Under the regulations, if the meaning of a written term is unclear, the term is to be interpreted in the way which is most favourable to the consumer. Here, the judge held that the meaning of the clause was ambiguous and therefore construed the wording in a way that meant the main contractor was not covered by the clause. In reaching this view, the judge referred to certain correspondence between the parties that suggested that the main contractor should not be covered by the provision. The court therefore determined that the architect could not look to rely on the clause to reduce its liability to the Wests. 

The case raises two important points:

The inclusion of a net contribution clause in a contract with a consumer is unlikely to be deemed to be unfair, provided that an architect is not looking to take advantage of the consumer by including the provision.

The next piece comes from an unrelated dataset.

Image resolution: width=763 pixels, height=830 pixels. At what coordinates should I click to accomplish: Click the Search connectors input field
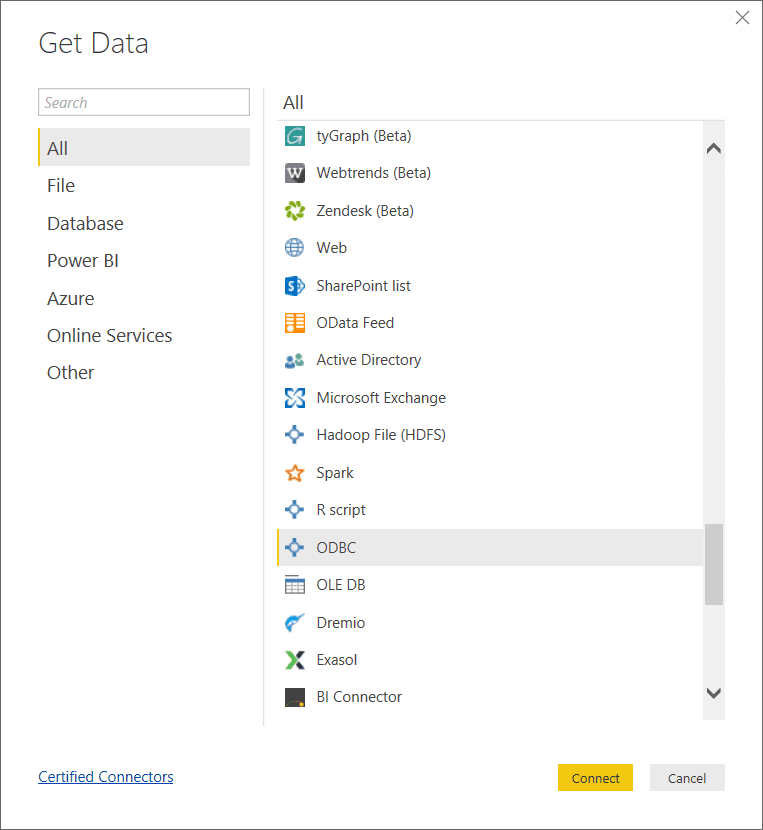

If architects include net contribution clauses in their appointments, the drafting of these needs to be clear and unambiguous. If the meaning is unclear, and the architect is contracting with a consumer, the provision will be construed against the architect and may be found to be of no effect.


Douglas Wass is a partner with Macfarlanes LLP


Unfair Contract Terms: It’s all a question of what’s reasonable

West v Ian Finlay & Associates considered the application of the Unfair Terms in Consumer Contracts Regulations to an architect’s appointment. These only apply to consumer contracts. The Unfair Contract Terms Act 1977 separately applies to contracts between businesses and consumers, and between businesses based on one party’s standard terms. Under this Act, parties cannot in any circumstances exclude or restrict their liability for death or personal injury arising from their negligence; and can only exclude or restrict their liability for other losses if the term is ‘reasonable’. 

When deciding whether a term is reasonable, the courts will take into account the circumstances, which are likely to include:
> the parties’ relative bargaining positions;
> the extent to which the loss could have been insured;
> whether the other party had taken legal advice in relation to the contract; and
> whether the term was specifically drawn to the attention of the other party by the party seeking to rely on it. 

The case of Ampleforth Abbey Trust v Turner & Townsend (RIBAJ, Legal, October 2012) shows how the Act can bite. In that case the court struck out a clause limiting the consultant’s liability to a sum far below the required level of professional indemnity insurance, on the basis that it was unreasonable.